Are classical molecular mechanics calculations still useful in bioinorganic simulations?

There are currently no widely distributed molecular mechanics programs with inorganic force fields that allow the user to accurately model the structure of bioinorganic molecules without a prior parameterization of the metal coordination sphere. However, there are still times when the speed, accuracy and output of the calculations make inorganic molecular mechanics (MM) the method of choice. Bioinorganic molecular mechanical calculations are most commonly used to examine metalloproteins or parts of metalloproteins that are too large for analysis by QM/MM or DFT; to search large areas of conformational space; or in molecular dynamics.

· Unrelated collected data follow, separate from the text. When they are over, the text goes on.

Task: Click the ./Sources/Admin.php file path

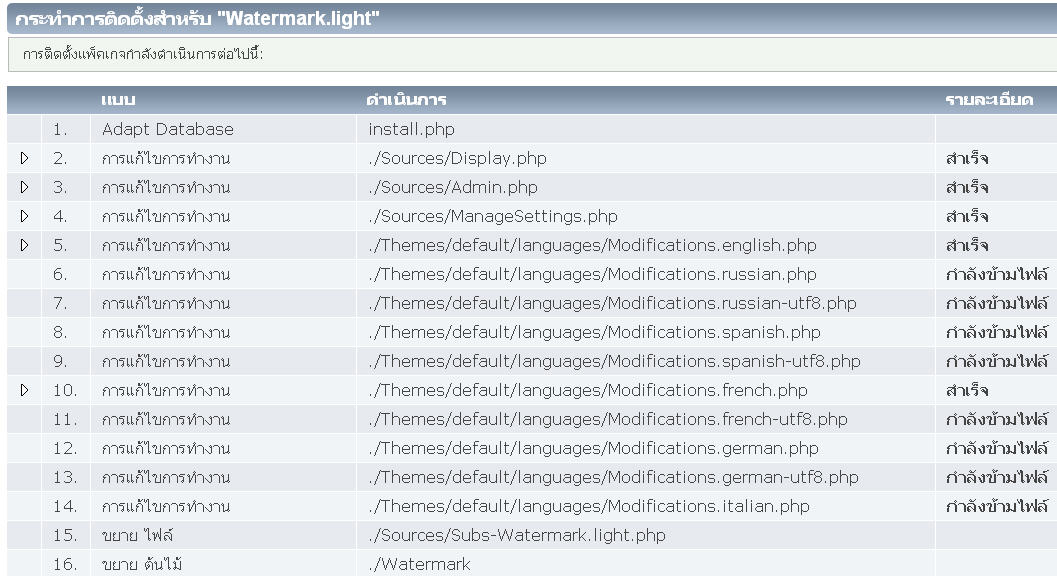Action: (453, 187)
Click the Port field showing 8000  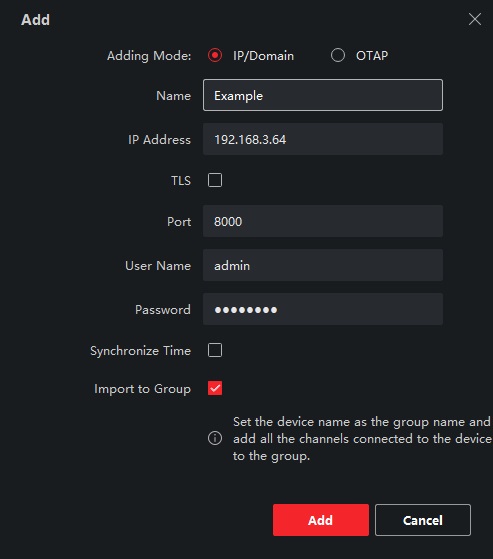tap(323, 221)
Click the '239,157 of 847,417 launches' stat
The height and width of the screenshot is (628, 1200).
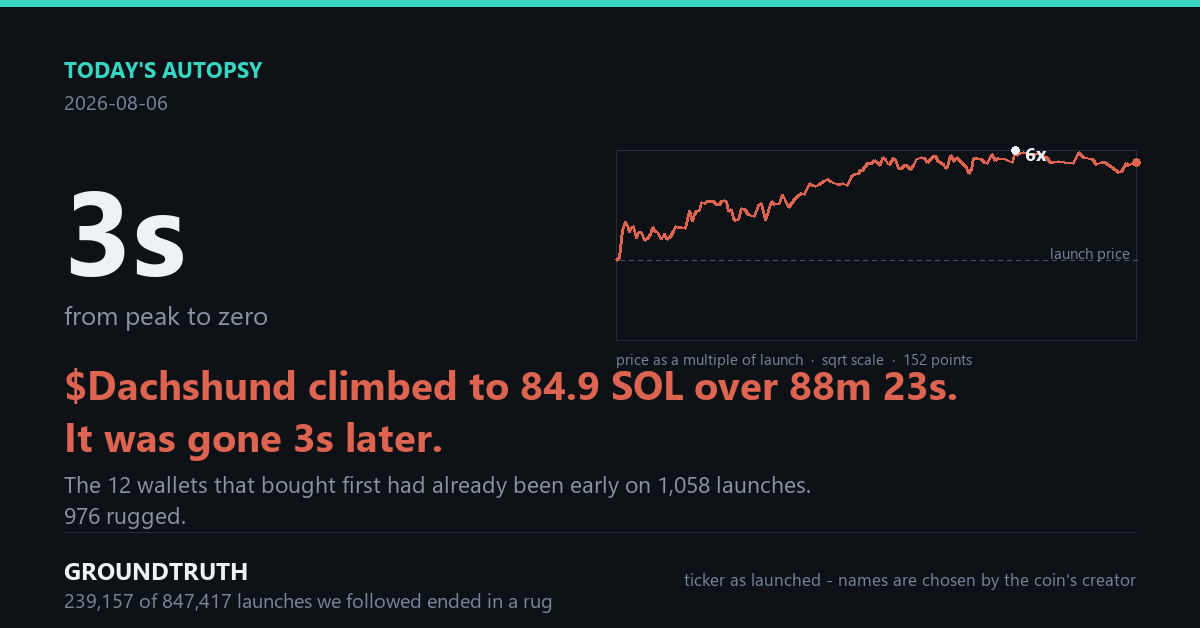[308, 602]
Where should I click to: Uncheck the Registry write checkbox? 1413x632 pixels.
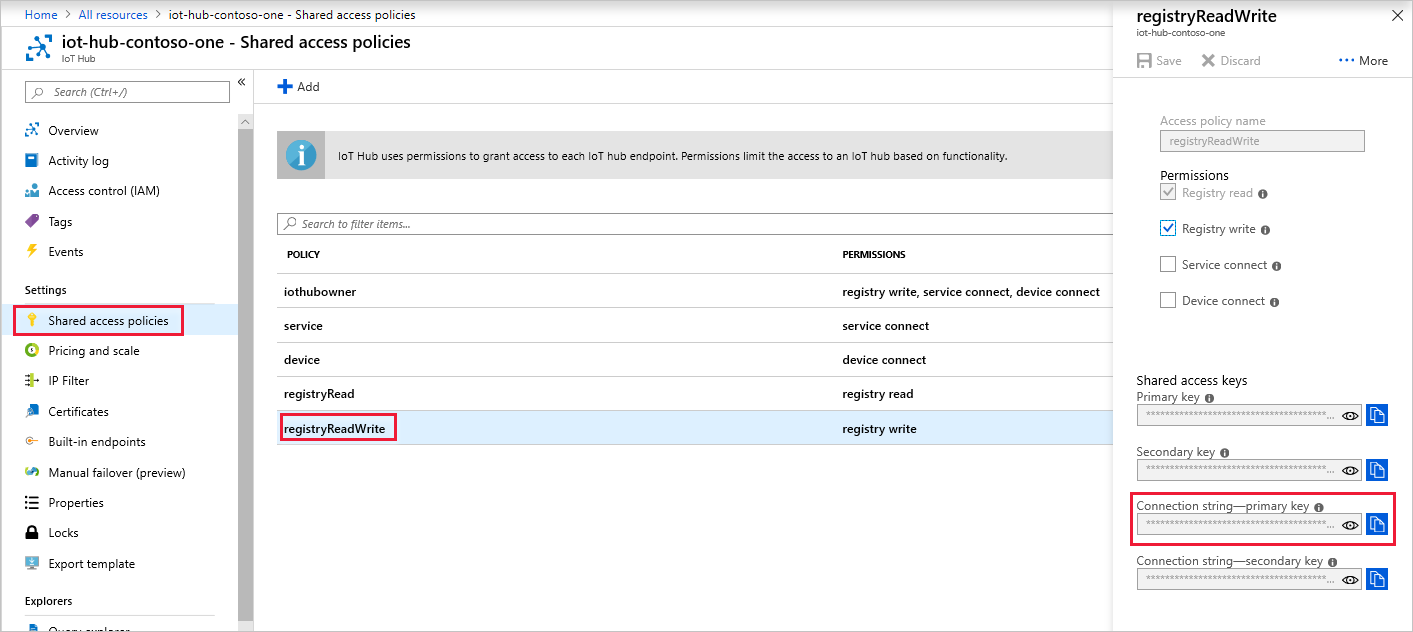click(x=1167, y=229)

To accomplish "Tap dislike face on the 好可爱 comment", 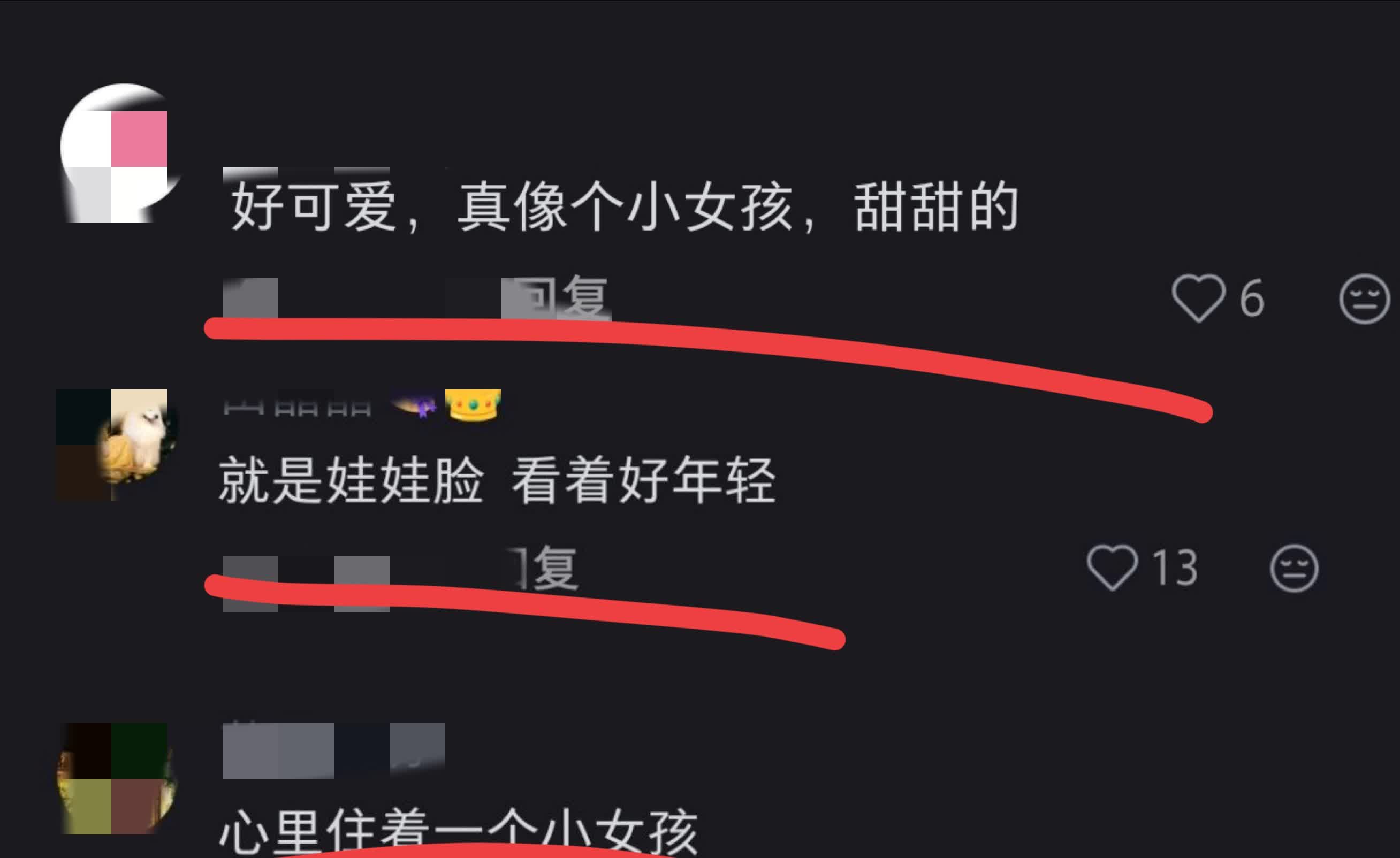I will pyautogui.click(x=1364, y=299).
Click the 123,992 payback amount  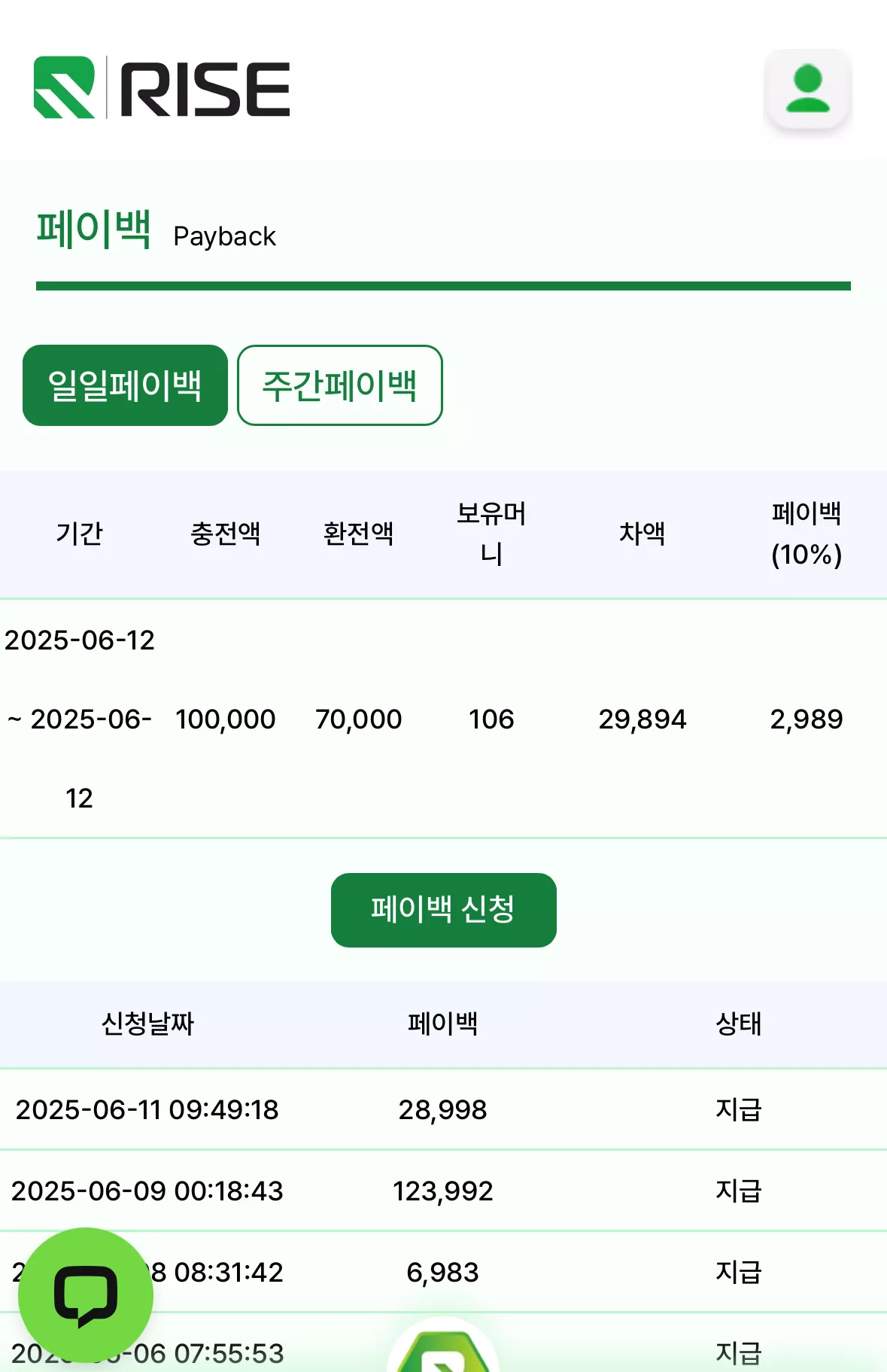(443, 1191)
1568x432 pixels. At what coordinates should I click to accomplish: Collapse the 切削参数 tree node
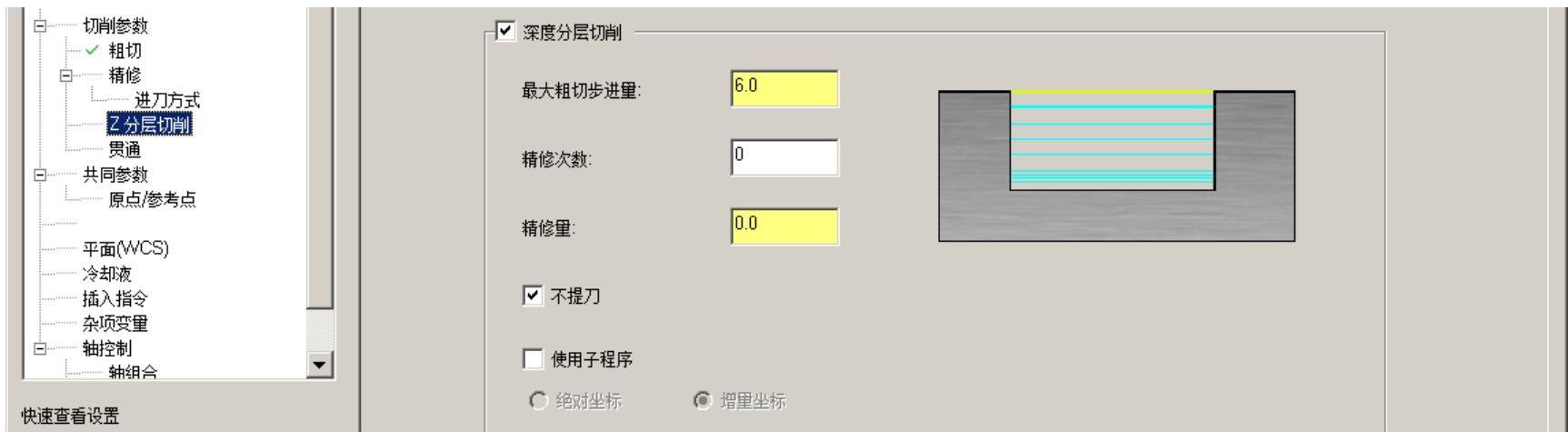tap(39, 26)
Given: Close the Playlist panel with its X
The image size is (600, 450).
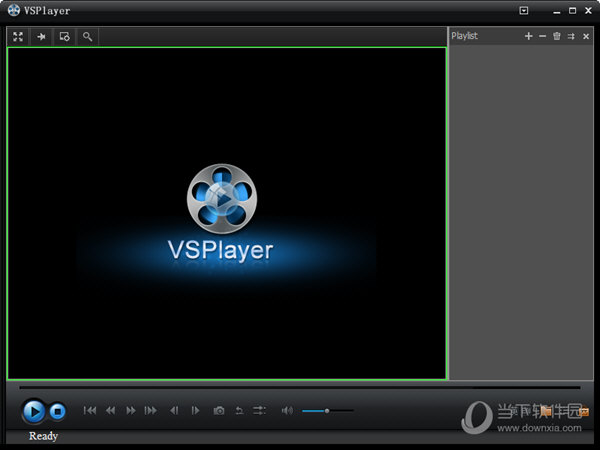Looking at the screenshot, I should point(586,36).
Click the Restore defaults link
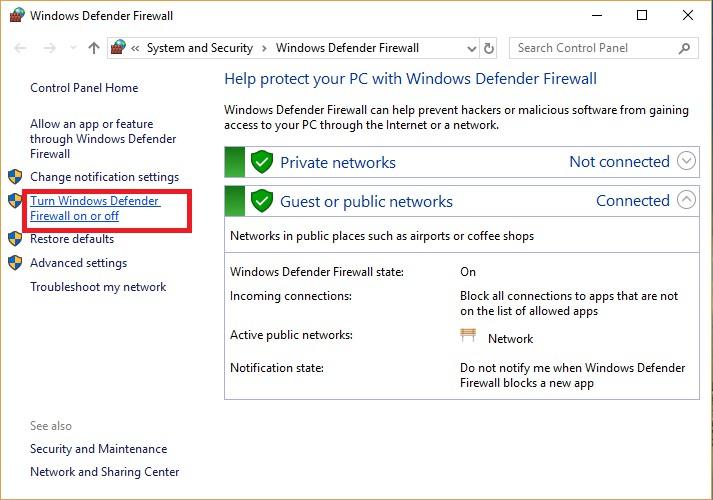 (x=72, y=239)
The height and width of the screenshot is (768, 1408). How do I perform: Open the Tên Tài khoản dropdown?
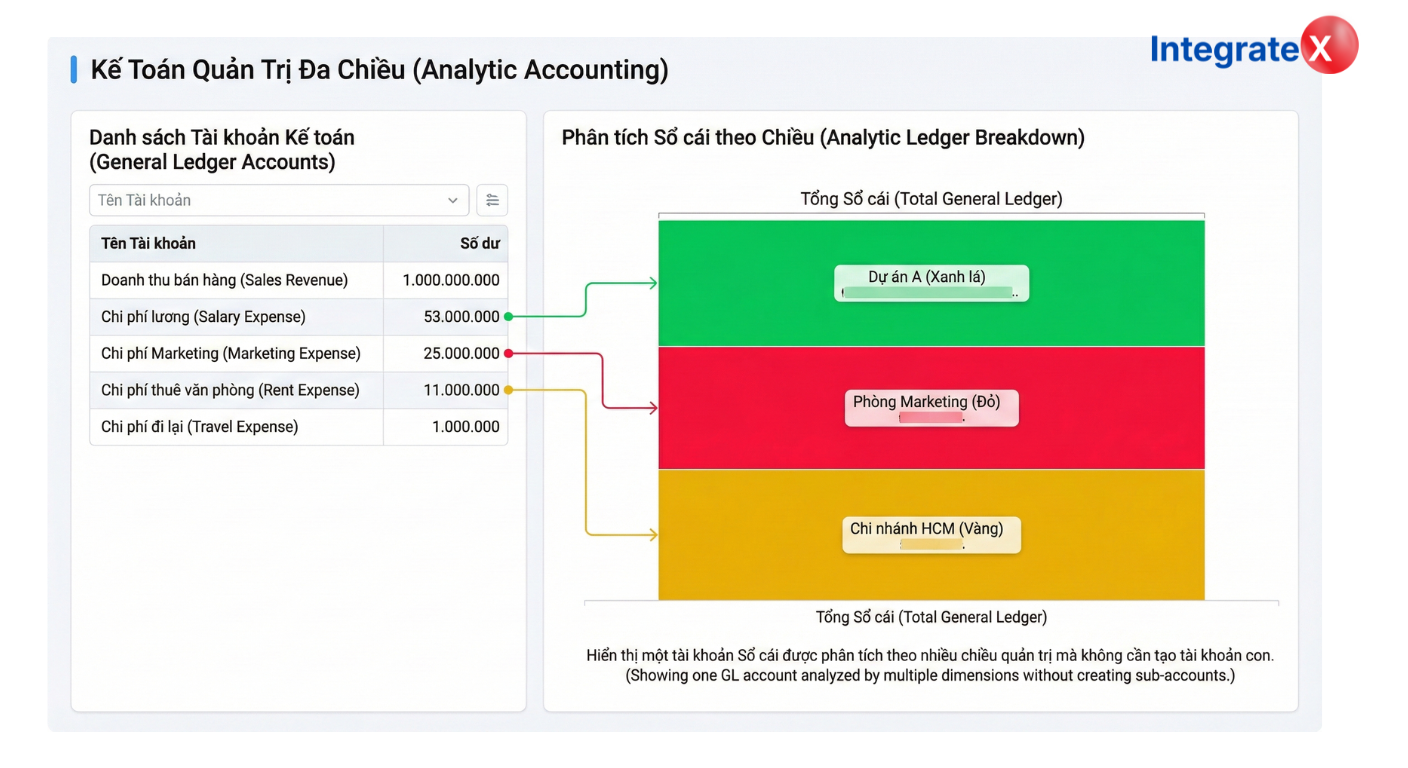point(278,200)
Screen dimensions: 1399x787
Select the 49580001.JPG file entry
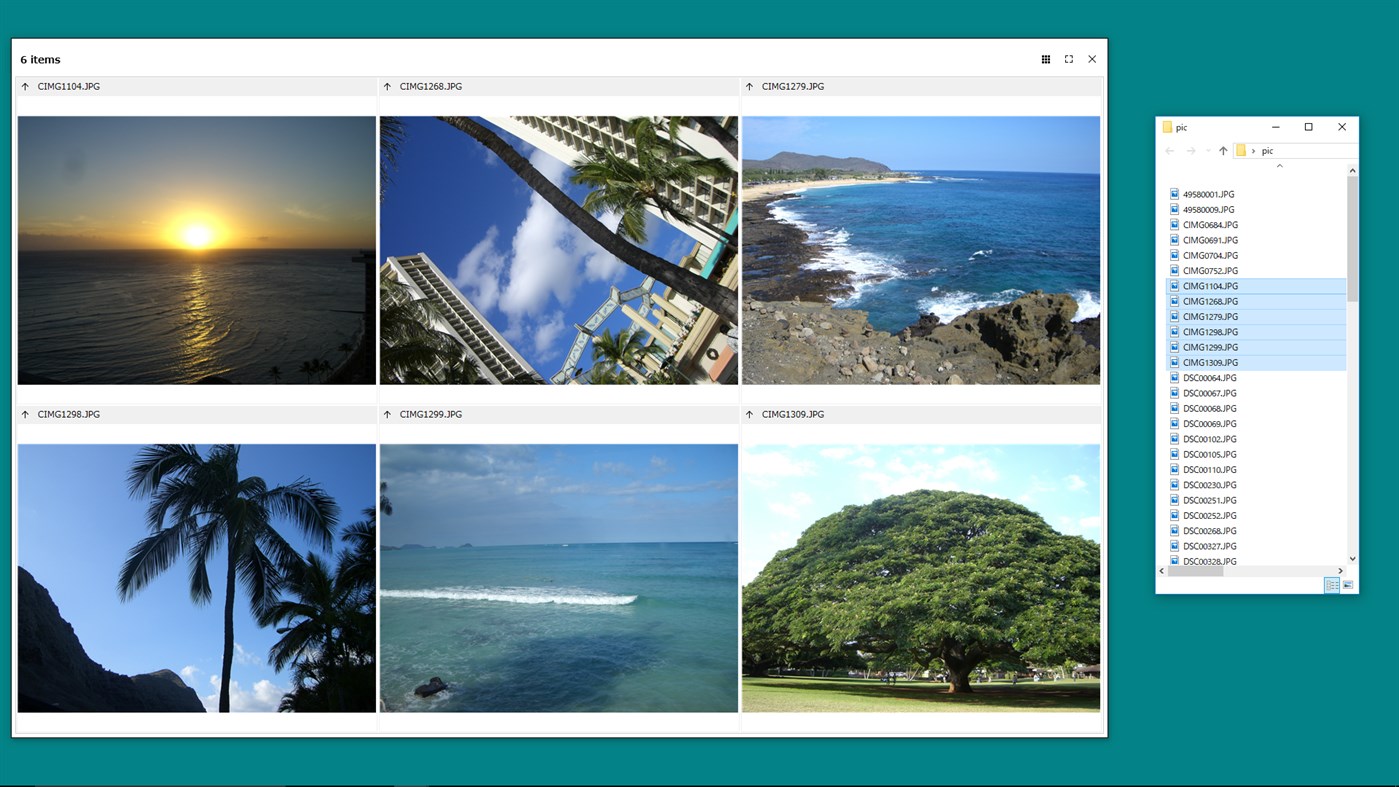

To illustrate the utility of inorganic molecular mechanics in bioinorganic chemistry, a brief review of simulations of bioinorganic compounds containing transitional metals published in the last 5 years is presented together with a computational analyses of methyl coenzyme-M reductase (MCR), which describes calculations that are too large for QM based methods, and urease, which is used as an example to illustrate how MM calculations can be used to sample large areas of conformational space. In the case of MCR, inorganic molecular mechanical conformational searches in conjunction with hole scans and normal-coordinate structural decomposition analysis are used to show how the protein matrix inhibits the non-planar deformations of the tetrapyrrole cofactor F430 and thereby changes its redox chemistry—an entatic effect. In our analysis of urease, inorganic molecular mechanical conformational searches were used to examine the conformational space available to the substrate and urea, and to examine potential mechanisms for its degradation.